Gambaran serupa juga muncul dalam karya sastra legendaris Max Havelaar (1860) karya Multatuli. Dalam novel tersebut, Multatuli menceritakan secara langsung pengalaman mempersiapkan kedatangan Bupati Cianjur ke wilayah Lebak. Baginya, kunjungan ini justru dianggap merepotkan.

Sebab, menurut Multatuli, bupati datang dengan kereta mewah yang diiringi ratusan pengikut. Rombongan besar ini bukan hanya memamerkan kekuasaan, tetapi juga menimbulkan beban besar bagi daerah yang disinggahi.

"Ratusan orang itu yang semuanya harus ditampung dan diberi makan, begitu juga kuda-kudanya," tulis Multatuli.

Masalah utamanya, gaya hidup mewah tersebut berbanding terbalik dengan kehidupan rakyat Cianjur kala itu. Di saat sang bupati mempertontonkan kemegahan, sebagian besar rakyat justru hidup dalam kesengsaraan akibat sistem tanam paksa.
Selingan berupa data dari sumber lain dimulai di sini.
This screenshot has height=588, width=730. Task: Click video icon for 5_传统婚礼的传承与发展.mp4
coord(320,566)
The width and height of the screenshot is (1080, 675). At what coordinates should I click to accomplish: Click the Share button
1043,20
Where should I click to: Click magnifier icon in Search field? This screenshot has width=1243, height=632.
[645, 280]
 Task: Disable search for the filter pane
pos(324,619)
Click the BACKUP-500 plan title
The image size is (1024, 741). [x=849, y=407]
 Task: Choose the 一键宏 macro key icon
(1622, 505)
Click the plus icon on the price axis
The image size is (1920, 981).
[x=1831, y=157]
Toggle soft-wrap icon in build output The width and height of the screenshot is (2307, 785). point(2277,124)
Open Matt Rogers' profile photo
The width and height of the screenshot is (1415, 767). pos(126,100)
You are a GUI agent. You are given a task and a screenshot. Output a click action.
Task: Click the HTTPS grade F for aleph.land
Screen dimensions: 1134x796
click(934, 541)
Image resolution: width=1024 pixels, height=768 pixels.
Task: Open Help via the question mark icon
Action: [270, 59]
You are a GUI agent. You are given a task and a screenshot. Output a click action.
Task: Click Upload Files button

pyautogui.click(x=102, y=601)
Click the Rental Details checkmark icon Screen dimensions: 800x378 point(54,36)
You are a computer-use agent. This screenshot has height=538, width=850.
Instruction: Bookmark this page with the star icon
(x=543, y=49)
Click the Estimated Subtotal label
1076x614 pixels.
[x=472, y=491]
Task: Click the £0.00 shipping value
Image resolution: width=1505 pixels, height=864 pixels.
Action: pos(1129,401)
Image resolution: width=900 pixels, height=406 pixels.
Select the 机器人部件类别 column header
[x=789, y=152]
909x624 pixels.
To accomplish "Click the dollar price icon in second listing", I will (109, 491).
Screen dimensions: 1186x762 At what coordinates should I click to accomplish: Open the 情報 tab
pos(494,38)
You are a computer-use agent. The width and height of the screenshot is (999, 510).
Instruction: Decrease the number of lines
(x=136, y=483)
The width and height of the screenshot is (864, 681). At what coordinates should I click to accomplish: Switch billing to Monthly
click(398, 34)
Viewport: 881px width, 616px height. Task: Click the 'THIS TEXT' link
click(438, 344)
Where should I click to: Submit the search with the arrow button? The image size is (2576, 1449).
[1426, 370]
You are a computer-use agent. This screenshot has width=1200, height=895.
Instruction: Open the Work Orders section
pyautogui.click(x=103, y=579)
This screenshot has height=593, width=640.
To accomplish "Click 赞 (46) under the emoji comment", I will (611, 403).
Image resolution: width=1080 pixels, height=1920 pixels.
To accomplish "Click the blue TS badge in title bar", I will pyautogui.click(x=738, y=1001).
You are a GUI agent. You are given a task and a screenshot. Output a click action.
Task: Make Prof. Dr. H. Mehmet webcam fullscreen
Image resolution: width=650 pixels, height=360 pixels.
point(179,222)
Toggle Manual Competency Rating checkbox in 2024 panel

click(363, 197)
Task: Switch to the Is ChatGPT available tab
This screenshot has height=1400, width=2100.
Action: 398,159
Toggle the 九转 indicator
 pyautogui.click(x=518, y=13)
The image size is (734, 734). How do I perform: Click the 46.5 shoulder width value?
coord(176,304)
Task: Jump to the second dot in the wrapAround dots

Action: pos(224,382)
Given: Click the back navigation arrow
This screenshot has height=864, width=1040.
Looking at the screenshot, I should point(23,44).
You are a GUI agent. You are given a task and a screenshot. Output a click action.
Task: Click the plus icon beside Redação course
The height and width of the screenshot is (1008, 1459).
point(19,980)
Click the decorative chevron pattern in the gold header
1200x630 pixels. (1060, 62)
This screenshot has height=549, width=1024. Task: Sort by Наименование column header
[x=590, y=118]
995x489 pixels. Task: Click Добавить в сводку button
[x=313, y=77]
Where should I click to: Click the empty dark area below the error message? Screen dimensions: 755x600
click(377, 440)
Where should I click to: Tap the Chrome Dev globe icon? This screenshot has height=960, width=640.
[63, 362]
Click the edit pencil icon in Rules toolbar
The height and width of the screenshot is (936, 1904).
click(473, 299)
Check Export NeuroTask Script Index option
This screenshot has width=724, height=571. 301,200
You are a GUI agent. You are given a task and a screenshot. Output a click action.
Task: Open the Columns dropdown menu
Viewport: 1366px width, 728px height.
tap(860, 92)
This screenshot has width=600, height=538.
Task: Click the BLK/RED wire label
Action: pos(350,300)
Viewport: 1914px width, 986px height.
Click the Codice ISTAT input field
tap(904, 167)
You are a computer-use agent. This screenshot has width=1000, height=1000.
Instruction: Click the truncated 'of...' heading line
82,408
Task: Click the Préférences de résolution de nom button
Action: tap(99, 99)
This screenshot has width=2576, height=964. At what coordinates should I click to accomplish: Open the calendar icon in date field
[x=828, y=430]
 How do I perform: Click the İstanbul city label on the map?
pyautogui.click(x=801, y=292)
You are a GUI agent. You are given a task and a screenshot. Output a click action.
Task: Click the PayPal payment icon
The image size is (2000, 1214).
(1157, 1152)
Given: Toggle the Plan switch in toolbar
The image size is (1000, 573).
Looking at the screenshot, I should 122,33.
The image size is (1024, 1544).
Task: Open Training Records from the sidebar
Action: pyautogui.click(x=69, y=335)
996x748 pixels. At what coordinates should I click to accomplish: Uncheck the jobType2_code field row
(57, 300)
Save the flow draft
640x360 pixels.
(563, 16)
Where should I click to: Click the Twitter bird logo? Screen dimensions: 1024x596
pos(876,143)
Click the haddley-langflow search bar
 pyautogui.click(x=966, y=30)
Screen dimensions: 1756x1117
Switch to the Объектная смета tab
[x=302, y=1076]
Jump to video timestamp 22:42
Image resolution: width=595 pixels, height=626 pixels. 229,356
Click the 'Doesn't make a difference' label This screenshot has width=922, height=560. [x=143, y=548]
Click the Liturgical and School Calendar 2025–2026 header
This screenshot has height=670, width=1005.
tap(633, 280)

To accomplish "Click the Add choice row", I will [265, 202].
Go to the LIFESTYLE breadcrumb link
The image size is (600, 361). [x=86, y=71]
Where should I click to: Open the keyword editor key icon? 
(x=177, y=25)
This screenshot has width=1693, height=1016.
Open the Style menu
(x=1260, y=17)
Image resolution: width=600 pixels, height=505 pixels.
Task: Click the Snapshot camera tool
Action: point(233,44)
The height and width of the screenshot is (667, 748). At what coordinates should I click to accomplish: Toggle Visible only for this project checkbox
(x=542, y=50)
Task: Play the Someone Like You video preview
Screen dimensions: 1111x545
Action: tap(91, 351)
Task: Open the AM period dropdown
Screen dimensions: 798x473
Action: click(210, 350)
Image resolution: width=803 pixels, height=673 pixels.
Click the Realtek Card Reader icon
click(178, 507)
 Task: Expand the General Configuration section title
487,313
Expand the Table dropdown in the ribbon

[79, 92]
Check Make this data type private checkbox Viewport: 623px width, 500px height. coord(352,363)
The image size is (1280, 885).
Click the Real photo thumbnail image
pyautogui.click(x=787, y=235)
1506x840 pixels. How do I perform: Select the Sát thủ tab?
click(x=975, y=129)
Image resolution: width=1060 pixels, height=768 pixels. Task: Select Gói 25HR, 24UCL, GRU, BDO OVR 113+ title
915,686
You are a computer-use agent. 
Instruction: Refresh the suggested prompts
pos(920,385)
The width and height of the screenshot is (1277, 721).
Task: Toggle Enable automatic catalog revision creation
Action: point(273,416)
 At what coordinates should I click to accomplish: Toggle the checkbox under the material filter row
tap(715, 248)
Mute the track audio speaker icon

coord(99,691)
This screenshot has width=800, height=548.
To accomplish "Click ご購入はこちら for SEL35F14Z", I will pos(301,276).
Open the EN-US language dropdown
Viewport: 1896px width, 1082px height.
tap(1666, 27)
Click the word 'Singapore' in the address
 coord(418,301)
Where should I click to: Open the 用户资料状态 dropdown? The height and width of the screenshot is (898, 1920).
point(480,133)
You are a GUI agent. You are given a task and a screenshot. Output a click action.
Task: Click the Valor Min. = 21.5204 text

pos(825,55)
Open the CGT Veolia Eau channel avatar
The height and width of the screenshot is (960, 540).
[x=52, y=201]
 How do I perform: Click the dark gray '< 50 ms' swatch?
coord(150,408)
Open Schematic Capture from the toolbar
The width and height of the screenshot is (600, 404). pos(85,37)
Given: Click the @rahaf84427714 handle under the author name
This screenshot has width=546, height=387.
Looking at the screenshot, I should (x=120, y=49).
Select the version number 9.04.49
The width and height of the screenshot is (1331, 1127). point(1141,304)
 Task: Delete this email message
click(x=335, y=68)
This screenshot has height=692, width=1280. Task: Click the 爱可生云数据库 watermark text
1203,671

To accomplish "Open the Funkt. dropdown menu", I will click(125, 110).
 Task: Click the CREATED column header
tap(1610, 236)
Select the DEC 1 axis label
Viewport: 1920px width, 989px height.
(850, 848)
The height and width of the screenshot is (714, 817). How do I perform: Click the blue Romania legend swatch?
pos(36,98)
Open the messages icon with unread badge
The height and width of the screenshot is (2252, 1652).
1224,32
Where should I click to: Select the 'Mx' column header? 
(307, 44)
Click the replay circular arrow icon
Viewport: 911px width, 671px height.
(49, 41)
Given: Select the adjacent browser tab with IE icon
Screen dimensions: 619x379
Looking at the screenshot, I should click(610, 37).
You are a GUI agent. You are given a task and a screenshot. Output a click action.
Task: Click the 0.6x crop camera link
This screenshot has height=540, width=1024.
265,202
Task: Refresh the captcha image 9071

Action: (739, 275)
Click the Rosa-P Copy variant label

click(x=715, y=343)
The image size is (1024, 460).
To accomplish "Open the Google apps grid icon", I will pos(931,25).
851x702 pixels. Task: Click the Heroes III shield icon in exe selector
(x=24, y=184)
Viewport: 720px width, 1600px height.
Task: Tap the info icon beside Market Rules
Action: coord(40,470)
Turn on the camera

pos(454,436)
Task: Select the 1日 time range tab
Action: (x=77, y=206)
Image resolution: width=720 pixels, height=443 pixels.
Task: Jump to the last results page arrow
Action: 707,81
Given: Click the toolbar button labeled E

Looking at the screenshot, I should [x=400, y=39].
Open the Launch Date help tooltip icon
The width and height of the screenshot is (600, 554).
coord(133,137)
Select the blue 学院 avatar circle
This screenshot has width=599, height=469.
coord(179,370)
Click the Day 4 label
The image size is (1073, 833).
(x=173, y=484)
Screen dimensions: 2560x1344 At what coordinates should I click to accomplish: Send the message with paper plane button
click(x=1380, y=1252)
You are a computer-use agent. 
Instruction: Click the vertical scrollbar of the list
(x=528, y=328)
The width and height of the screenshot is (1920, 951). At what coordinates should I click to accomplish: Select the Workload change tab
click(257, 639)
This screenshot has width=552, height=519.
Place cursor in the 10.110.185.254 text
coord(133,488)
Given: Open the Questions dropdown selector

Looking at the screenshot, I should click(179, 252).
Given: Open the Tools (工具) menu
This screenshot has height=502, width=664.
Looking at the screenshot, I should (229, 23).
Kerja paksa kopi yang menopang kekayaan daerah itu dijalankan dengan beban berat bagi petani, sementara keuntungannya mengalir ke kas kolonial dan dinikmati pula oleh elite lokal, termasuk Bupati Cianjur.

Menurut Sejarawan Nina Herlina Lubis dalam Kehidupan Kaum Menak Priangan, 1800-1942 (1998), hal ini bisa terjadi karena ada pandangan lama yang berada di pikiran para bupati bahwa wilayah kabupaten harus menjadi semacam panggung pertunjukan.

"Kabupaten adalah ibarat panggung pertunjukan dengan bupati sebagai pemeran utama yang harus berakting hebat," ungkap Nina. 

Namun, sikap demikian membuat para sosok bupati justru semakin menjauh dari rakyatnya dan menjadi omongan masyarakat luas.